• [Problems]:
(1) Set down word for word the part of the Cockpit Country passage that opens with the words containing "Minister of Information, Culture, Youth, and" and closes with "the Minister outlined.".
(2) Carry the Cockpit Country passage further, beginning right after its last sentence.

• [Source excerpt]:
-------------------------

The need for the study, arose out of concerns expressed by several non-governmental environmental organisations and citizens, regarding an application by ALCOA Minerals of Jamaica, for the renewal of the bauxite company’s Special Exclusive Prospecting Licence (SEPL) no. 535.
Minister of Information, Culture, Youth, and Sports, Olivia Grange, told journalists at Wednesday’s (Jan. 21) post-Cabinet media briefing at Jamaica House, that the study, which generated a report entitled: ‘Defining the Boundaries of the Cockpit Country’, was conducted by a multi-disciplinary team from the University of the West Indies, Mona. The report was reviewed by Cabinet at its weekly meeting on Monday (Jan. 19), Ms. Grange informed.
“This category of licence gives a mining or exploration company the sole right to carry out mineral exploration activities for a given mineral or minerals within an area, defined by the licence,” the Minister outlined.

-------------------------

• [Stored data]:

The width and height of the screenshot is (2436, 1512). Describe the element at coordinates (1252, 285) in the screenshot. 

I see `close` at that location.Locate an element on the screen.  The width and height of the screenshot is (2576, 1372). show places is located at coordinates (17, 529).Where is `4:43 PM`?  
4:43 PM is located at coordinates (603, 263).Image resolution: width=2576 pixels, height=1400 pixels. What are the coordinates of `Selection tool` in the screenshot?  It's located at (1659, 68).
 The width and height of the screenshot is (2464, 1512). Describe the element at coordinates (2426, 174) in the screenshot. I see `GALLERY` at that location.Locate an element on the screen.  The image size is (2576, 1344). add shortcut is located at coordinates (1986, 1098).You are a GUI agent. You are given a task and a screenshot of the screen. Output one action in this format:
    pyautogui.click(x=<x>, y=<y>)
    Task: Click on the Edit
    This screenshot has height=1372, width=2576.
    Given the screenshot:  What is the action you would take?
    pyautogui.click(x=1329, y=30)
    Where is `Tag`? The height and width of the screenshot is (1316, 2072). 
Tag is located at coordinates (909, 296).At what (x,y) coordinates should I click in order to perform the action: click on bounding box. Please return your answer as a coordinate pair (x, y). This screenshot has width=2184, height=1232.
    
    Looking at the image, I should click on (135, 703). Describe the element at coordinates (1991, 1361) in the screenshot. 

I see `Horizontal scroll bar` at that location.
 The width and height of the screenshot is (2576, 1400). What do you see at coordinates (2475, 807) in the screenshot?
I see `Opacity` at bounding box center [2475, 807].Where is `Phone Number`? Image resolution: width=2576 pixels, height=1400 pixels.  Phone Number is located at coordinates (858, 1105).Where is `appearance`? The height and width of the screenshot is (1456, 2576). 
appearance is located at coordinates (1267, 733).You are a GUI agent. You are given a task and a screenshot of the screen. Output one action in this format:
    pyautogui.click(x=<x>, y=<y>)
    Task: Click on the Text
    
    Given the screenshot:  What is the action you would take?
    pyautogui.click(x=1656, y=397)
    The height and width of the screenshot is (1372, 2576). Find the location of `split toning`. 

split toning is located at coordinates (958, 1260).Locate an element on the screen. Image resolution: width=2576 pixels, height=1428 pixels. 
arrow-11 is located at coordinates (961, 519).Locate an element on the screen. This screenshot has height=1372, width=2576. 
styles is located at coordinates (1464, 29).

-------------------------

• [Exercise responses]:
(1)
Minister of Information, Culture, Youth, and Sports, Olivia Grange, told journalists at Wednesday’s (Jan. 21) post-Cabinet media briefing at Jamaica House, that the study, which generated a report entitled: ‘Defining the Boundaries of the Cockpit Country’, was conducted by a multi-disciplinary team from the University of the West Indies, Mona. The report was reviewed by Cabinet at its weekly meeting on Monday (Jan. 19), Ms. Grange informed.
“This category of licence gives a mining or exploration company the sole right to carry out mineral exploration activities for a given mineral or minerals within an area, defined by the licence,” the Minister outlined.

(2)
The licence, she added, would have allowed ALCOA’s local company Jamalco, to continue exploring for bauxite over an area of 510.25 km2, within sections of St. Ann and Trelawny.
According to Ms. Grange, the study was initially slated for completion in September 2007, but was delayed as a result of a number of “intervening factors”.
The final version of the study, she said, was completed and submitted to the Ministry of Mining and Telecommunications in December 2008.
In the meantime, the Jamaica National Heritage Trust (JNHT) is doing a survey in the Cockpit Country to determine archaeological sites that should be declared national monuments.